Digressions of a Dilettante

Digressions of a Dilettante
Vignettes of Inanity by Bud Hearn

Thursday, March 3, 2011

What, me Worry?

Yet man was born unto trouble as the sparks fly upward.” Job 5:7

Famous words of one Alfred E. Neuman, a role model for children of the 50’s. This grinning, snaggle-toothed idiot with jug ears and a crooked eye graced over 500 Mad Magazine covers dating from 1954, when I discovered him. Or, he discovered me.

I was 12, covered with zits, buck-teeth, and grinned like a goofy country boy eatin’ sausage. I had no worries to my name, or, with the exception of a bag of marbles and a stack of comic books, had nothing else, either. He was my icon then, and remains so now. Shrinks say we learn to be who we are at an early age. This may explain some things about my generation’s character.

What exactly do children have to worry about, anyway? Not much. Ok, forget the small troubles boys always get into. I like to call them ‘learning experiences.’ Experimentations with fire were my favorite. Once, my brother and I almost burned down our town by torching a sedge field…but the statute of limitations has now run and the sheriff’s dead, so I can ‘fess up to the minor indiscretion.

My pals and I preferred other harmless combustible and lethal devices, including dynamite and guns. What, us worry? We were indestructible. We’d not yet learned about the incendiary consequences of what’s now called ‘social relationships.’ Especially those that involved the opposite sex. Comparatively speaking, our other learning experiments were child’s play when it came to women. Alfred E. Neuman began to become irrelevant when we learned these things.

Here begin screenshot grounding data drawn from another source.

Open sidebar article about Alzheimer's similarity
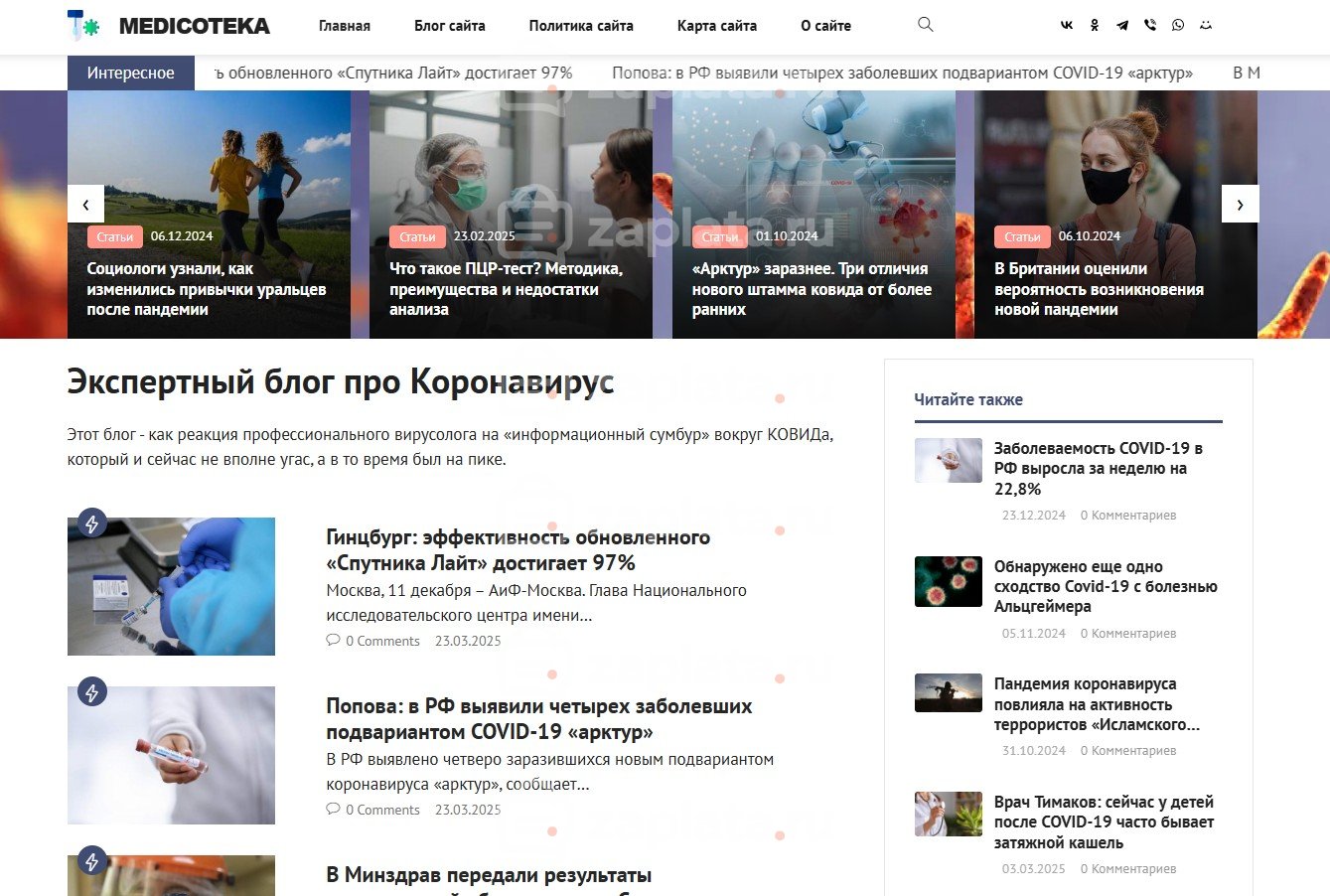The height and width of the screenshot is (896, 1330). (1106, 586)
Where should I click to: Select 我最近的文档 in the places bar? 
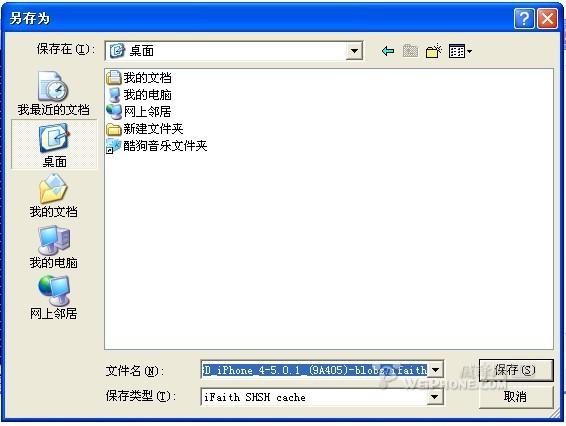pos(53,94)
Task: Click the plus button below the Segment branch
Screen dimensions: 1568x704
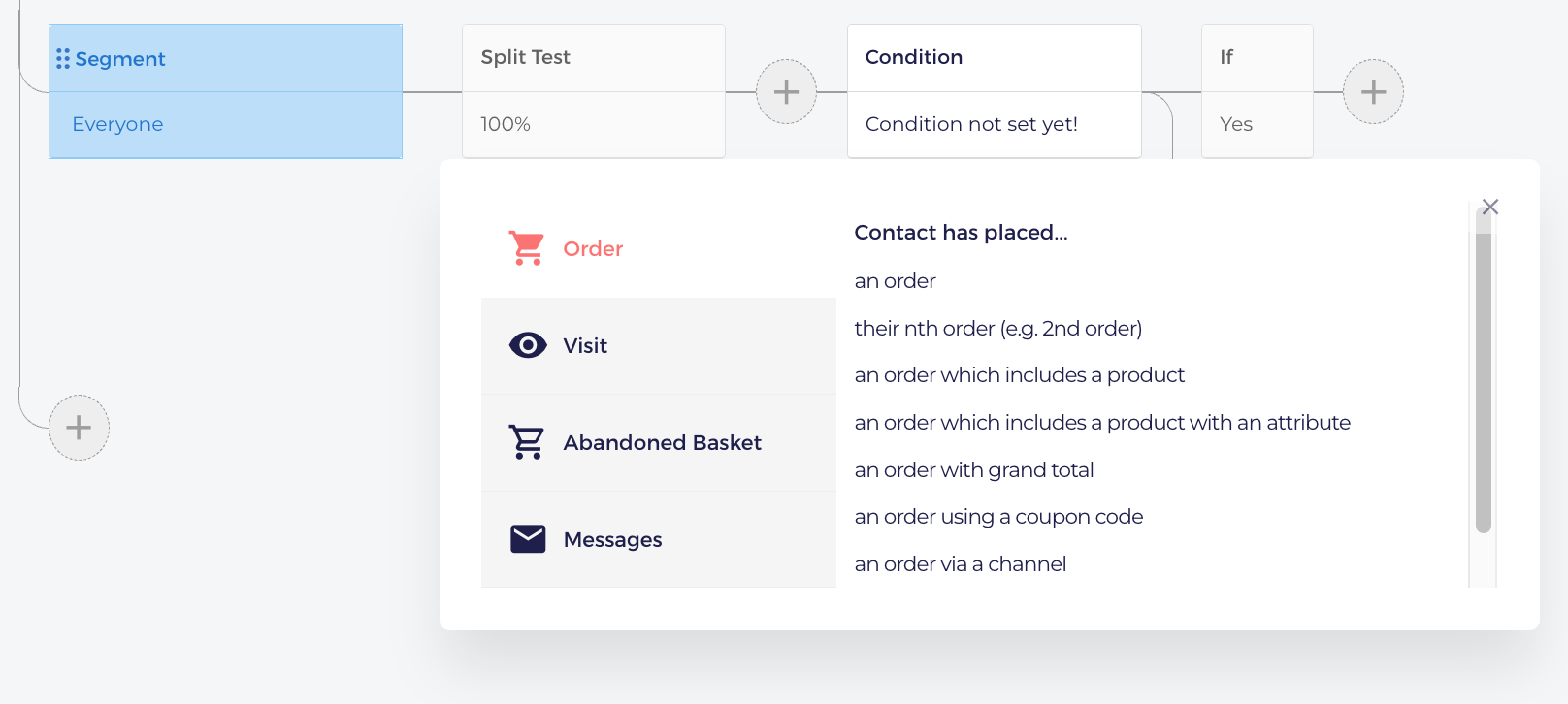Action: click(x=79, y=428)
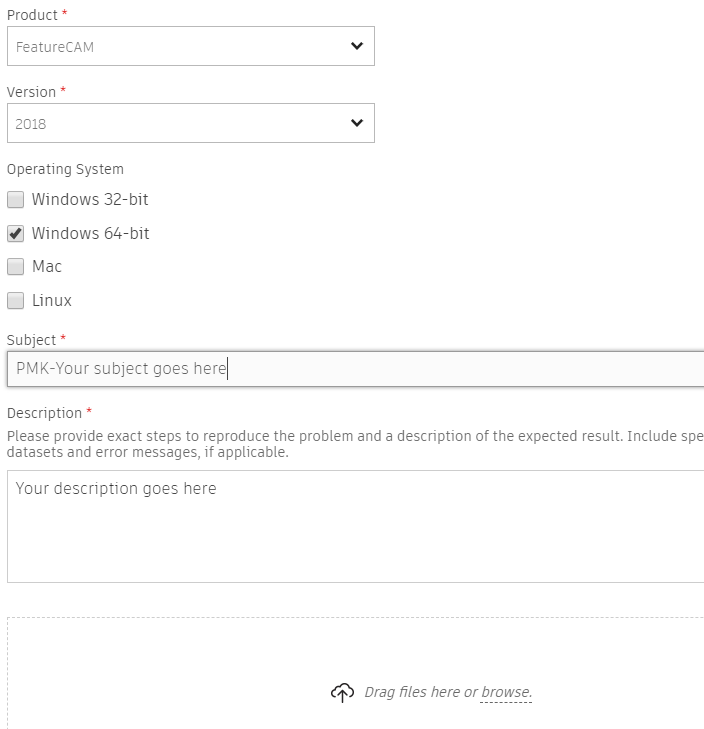704x729 pixels.
Task: Click the "Mac" option label
Action: (47, 266)
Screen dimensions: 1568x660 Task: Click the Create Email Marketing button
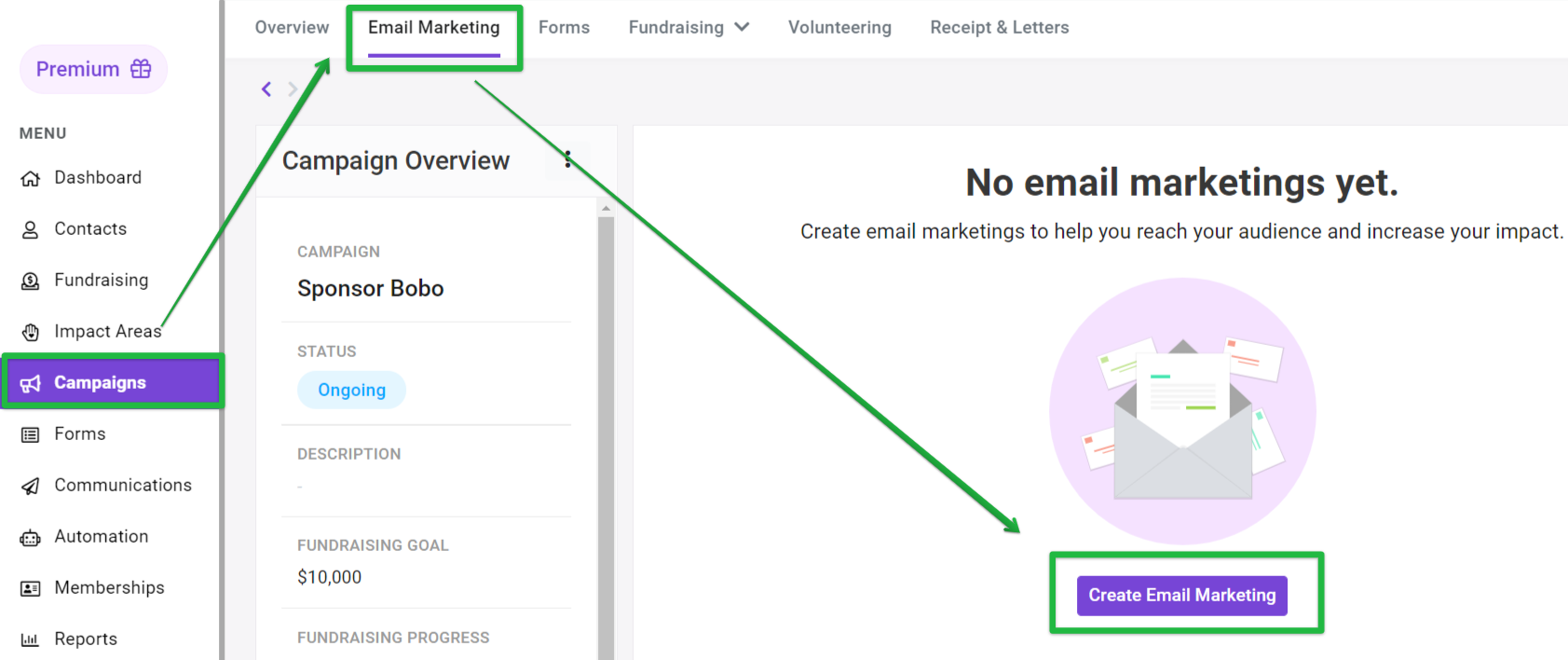1182,595
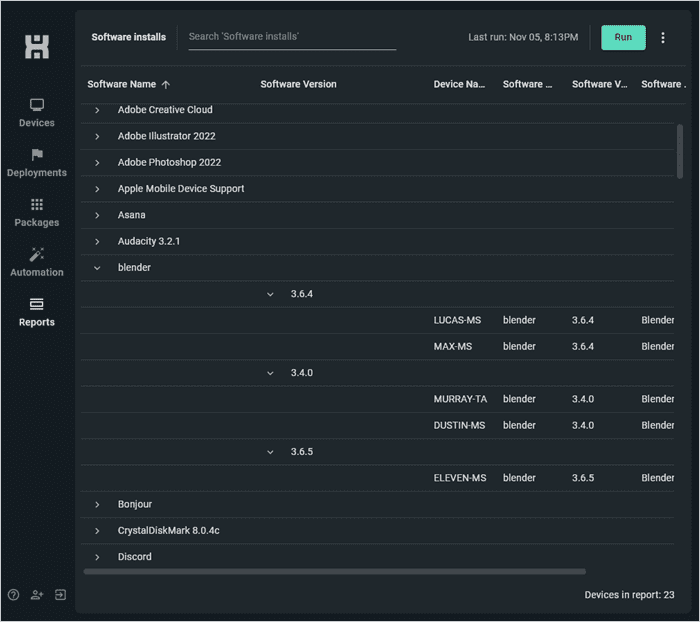Image resolution: width=700 pixels, height=622 pixels.
Task: Click the Software Version column header
Action: click(298, 84)
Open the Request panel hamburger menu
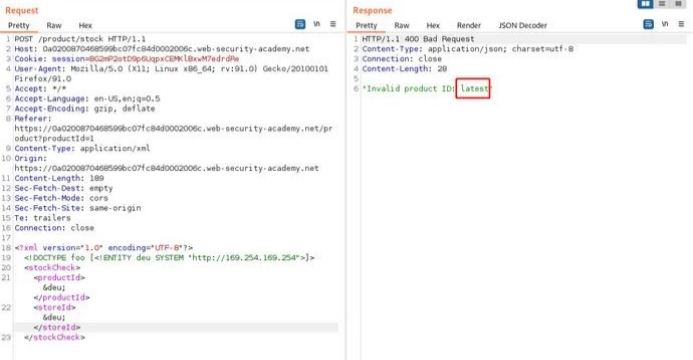 click(x=333, y=24)
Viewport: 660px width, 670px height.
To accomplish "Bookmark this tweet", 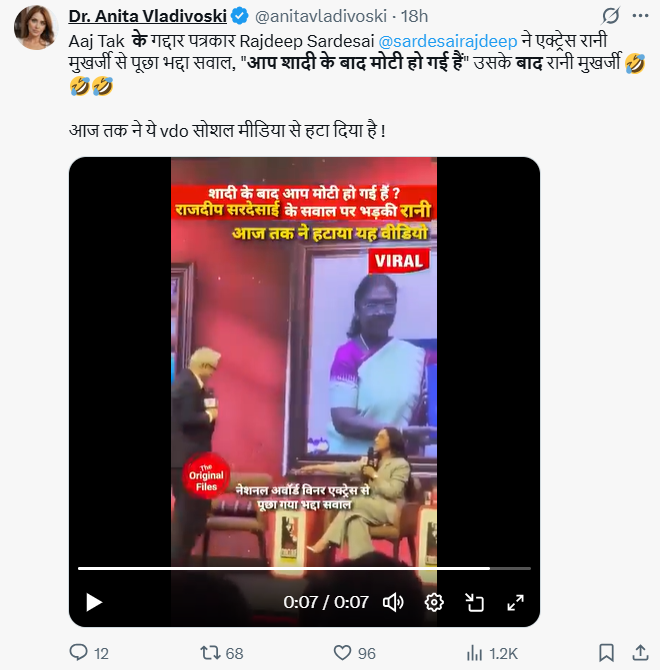I will pos(606,653).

In summary of youthful worries, I think it was the stash of dimes my mother always seemed to have that saved me from the trauma of anxiety. Dimes purchased comic books. I never threw one out. They towered in large stacks and were terrific for trading with friends. In retrospect, perhaps comic-book trading should be a requisite course in all MBA programs. I bet they teach this in China, y’all.

But we can forget these old days of youthful glee. Big worries consume us now. Do I have to name them? If I did, package stores would quickly run out of all things alcoholic. And that would be something to really worry about.

Just this week I picked up The New Yorker magazine and, lo and behold, I see an artist’s rendering of mass hysteria….people fleeing an approaching huge, black asteroid, Apophis by name, speeding at 25,000 miles per hour towards the earth. It portended a catastrophic conclusion of the world and all social experiments therein. Facebook included. Now, there’s something to worry about, folks.

Curious, and somewhat frightened, I read on. Scientists pontificated on the reality of the result of the mass destruction of all mankind, like the dinosaurs. They suggested ‘we’ll’ be the dinosaurs if one of these asteroids strikes the planet. Of course, as in all news, ‘talking heads’ and ‘experts’ dominate the discussion, leading the illiterate into their intended conclusions. I came to the conclusion they had never heard of Alfred E. Neuman.

Multiple options were discussed on the eradication of these threats to humanity. Government funded, of course. What’s new here? Everybody wants government funding these days. Hell, it seems everybody’s getting’ it already. But while that theme was not quite explicit, it was indeed implicit. It’s gonna cost more than dimes for comic books, children.

Even the Alfred E. Neuman occupying the Casa Blanca joined in, commenting from his orbit. His solution? Put a man on the Apophis asteroid threat, aim it at Russia and hope. But Russia had already thought of that possibility, and planned the same thing. I wondered if Bruce Willis were for hire to the highest bidder.

Other interesting solutions were discussed: wrapping the menace in plastic, thereby creating a solar sail to send it elsewhere in space; place a huge bazooka on the moon to pummel it with boulders; explode it with nuclear warheads. The list went on and on, ad absurdum.

No conclusion has apparently been reached for the eradication of these threats. But it is giving folks another something to worry about. At least it takes the mind off more mundane matters, like bills, healthcare, and raising children. And that’s a benefit untold.

What, me worry? Not yet. I’m looking for traders for my old Mad Magazines…what do you have for trade?